▶ **TASK INSTRUCTIONS**
The expected answer is a copy of every line in the listing that has the word "computer".

▶ **INFORMATION GIVEN**
● ● ● ● ●
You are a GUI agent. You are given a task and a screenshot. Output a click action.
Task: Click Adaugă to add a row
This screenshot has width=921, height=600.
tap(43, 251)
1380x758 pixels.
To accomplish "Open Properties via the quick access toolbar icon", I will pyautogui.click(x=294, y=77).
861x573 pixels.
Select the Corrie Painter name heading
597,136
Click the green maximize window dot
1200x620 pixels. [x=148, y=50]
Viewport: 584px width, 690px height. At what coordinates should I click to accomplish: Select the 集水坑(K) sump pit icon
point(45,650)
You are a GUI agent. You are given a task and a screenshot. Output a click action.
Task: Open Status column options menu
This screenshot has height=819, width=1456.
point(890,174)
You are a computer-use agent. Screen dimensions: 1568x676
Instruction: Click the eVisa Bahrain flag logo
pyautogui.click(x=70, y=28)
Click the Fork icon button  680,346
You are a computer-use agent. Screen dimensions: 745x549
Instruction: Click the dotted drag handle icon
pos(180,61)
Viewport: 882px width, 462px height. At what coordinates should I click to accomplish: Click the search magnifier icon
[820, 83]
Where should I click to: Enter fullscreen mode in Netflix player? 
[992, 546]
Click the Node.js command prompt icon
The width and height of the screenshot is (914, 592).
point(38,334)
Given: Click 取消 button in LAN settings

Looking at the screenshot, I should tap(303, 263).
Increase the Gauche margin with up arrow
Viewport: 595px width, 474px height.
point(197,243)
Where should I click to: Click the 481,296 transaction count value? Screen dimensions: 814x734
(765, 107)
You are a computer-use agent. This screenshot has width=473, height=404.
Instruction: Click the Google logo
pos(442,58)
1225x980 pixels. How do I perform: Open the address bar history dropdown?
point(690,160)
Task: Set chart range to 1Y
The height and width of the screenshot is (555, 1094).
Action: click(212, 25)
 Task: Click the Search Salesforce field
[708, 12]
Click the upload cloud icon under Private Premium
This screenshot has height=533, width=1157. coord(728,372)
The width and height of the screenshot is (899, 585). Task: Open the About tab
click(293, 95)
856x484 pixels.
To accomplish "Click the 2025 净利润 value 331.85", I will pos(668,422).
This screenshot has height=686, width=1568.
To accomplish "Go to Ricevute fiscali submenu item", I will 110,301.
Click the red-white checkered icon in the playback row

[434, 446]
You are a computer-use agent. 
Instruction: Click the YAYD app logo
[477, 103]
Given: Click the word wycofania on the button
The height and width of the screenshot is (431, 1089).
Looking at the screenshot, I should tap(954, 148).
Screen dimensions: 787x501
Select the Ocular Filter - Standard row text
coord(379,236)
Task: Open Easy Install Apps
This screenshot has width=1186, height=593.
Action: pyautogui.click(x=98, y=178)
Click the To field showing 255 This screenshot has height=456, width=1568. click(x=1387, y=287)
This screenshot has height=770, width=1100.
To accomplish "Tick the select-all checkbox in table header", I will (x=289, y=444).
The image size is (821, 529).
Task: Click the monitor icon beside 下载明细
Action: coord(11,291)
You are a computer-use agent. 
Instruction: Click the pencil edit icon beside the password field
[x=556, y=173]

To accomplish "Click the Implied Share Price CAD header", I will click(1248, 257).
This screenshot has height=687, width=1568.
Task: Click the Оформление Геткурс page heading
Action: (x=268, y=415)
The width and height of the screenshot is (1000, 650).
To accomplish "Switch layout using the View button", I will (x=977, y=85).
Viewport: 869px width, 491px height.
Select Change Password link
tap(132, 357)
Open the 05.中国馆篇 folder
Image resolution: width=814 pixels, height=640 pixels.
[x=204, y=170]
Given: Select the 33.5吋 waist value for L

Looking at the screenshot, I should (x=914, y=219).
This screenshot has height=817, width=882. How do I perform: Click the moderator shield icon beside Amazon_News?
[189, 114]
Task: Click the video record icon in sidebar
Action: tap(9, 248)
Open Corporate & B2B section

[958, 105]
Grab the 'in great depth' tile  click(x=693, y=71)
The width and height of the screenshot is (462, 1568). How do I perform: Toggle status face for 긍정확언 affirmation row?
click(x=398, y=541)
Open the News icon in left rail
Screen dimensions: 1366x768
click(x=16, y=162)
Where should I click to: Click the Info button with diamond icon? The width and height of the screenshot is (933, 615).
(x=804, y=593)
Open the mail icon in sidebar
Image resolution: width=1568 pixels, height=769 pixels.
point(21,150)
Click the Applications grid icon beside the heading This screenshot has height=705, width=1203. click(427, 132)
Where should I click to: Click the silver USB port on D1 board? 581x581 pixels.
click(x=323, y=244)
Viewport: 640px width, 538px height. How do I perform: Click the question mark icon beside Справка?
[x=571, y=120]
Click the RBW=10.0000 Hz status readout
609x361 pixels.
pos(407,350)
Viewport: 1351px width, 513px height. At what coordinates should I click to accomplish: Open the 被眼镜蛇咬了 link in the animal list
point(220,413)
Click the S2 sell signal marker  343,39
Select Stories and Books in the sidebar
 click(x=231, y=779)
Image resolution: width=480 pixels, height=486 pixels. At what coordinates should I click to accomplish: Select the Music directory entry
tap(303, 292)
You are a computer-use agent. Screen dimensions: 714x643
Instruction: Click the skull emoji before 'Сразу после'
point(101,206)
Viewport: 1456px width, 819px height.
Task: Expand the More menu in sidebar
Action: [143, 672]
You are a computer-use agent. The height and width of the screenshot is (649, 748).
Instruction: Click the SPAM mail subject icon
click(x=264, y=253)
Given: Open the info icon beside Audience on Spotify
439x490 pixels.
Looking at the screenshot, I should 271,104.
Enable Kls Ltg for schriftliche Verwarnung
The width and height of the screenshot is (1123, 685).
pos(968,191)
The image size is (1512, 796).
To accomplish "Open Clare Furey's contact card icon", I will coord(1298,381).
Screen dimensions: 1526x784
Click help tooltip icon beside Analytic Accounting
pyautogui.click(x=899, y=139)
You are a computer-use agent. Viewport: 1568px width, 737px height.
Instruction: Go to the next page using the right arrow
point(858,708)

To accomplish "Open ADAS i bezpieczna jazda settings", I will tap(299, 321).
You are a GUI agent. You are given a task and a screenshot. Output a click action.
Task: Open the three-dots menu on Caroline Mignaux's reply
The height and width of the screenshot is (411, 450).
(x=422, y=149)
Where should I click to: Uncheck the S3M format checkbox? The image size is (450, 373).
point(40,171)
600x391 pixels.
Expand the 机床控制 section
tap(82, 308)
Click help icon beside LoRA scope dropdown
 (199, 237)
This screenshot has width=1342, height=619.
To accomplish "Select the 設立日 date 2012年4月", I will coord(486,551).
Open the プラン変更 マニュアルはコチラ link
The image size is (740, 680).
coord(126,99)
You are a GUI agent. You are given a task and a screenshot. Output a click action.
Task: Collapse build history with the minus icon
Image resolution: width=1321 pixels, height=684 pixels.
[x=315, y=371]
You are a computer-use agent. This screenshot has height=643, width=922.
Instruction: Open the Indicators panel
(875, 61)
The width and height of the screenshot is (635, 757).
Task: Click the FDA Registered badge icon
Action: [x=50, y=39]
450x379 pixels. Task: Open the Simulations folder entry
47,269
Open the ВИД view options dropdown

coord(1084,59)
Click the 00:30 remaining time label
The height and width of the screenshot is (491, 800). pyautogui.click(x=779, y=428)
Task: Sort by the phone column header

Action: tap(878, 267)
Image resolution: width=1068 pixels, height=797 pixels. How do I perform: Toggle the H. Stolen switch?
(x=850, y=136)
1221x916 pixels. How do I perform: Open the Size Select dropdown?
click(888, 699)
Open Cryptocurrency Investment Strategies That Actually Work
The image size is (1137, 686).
● ● ● ● ●
▶ **SOLUTION TO THIS PROBLEM**
You are a computer-use agent. Screen dimensions: 1568x676
You are a computer-use agent. Screen dimensions: 745x549
You are a computer-use agent. This screenshot has width=473, height=404.
You are a computer-use agent. 
You are a computer-use agent. 
You are a computer-use agent. Screen dimensions: 714x643
You are a computer-use agent. The height and width of the screenshot is (649, 748).
You are a computer-use agent. Viewport: 1568px width, 737px height.
You are a computer-use agent. This screenshot has height=643, width=922.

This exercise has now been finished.